* What the task requires
List every person named in the mailing-list reply below about the longclock wrap.

* Passage provided
____________________
Re: [Linux-HA] clock_t wrapped around causing false resourcestart failure

Tavanyar, Simon Tue, 30 Jun 2009 07:04:12 -0700

Hi Dejan,

The bug looks like a one-off occurrence. We run hundreds of hours of
system stress tests in a week, moving resources between main and standby
systems, and we haven't seen this error in a couple years. (There was a
longclock error back in 2007 found by my colleague Simon Graham).


The longclock wrap occurred within 2:45 of a reboot. 
The apparent coincidence seems to be that we were starting resources on
a back-up node around 165 seconds after the node had been rebooted and
hearbeat restarted. As I expect you know, somewhere between 160 and 175
seconds after a heartbeat start, the longclock is configured to wrap.

The rareness of this makes me think we hit a really obscure window... 

- Simon.
____________________
* Record excerpts

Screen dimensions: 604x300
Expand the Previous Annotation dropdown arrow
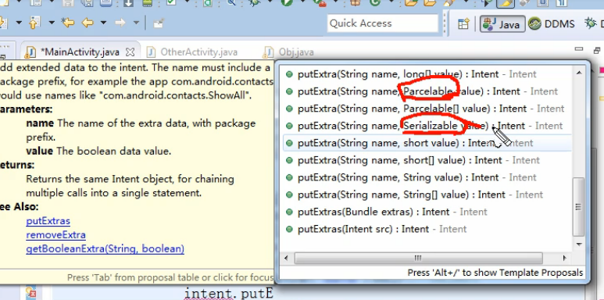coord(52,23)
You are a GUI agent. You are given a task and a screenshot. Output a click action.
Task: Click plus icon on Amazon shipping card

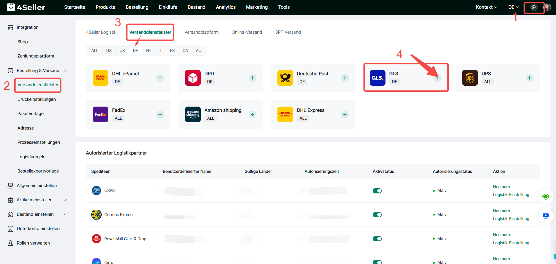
____________________
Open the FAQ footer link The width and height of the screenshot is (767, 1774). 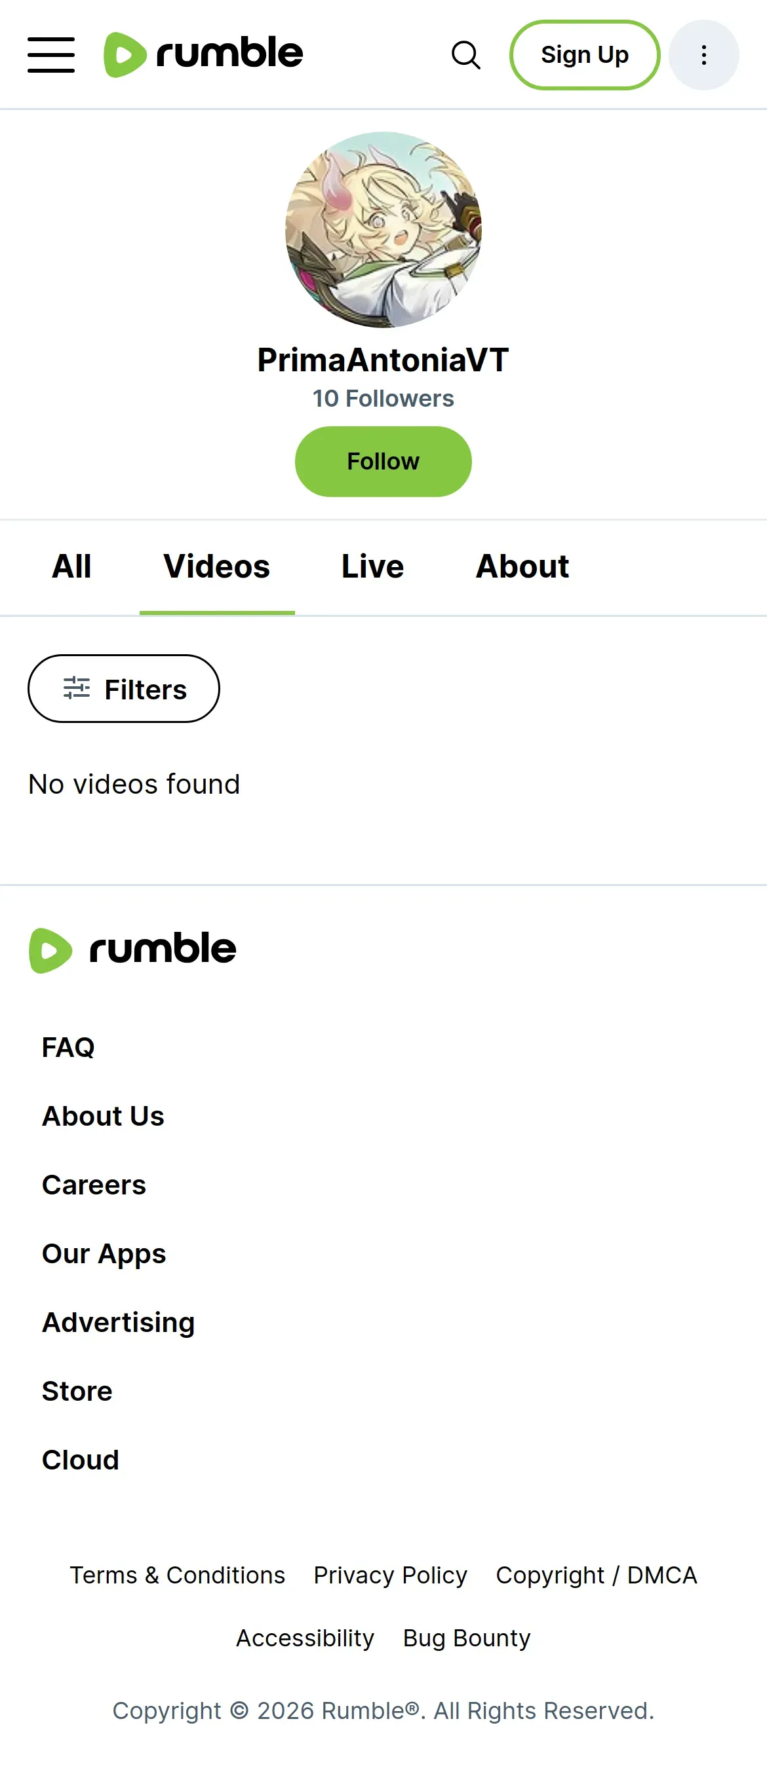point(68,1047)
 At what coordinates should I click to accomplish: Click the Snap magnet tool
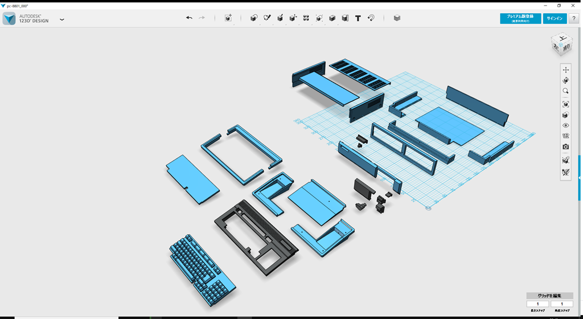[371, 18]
____________________
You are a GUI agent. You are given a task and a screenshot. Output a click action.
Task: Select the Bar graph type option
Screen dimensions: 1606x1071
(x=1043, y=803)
____________________
* Response to this task
- Simon Tavanyar
- Dejan
- Simon Graham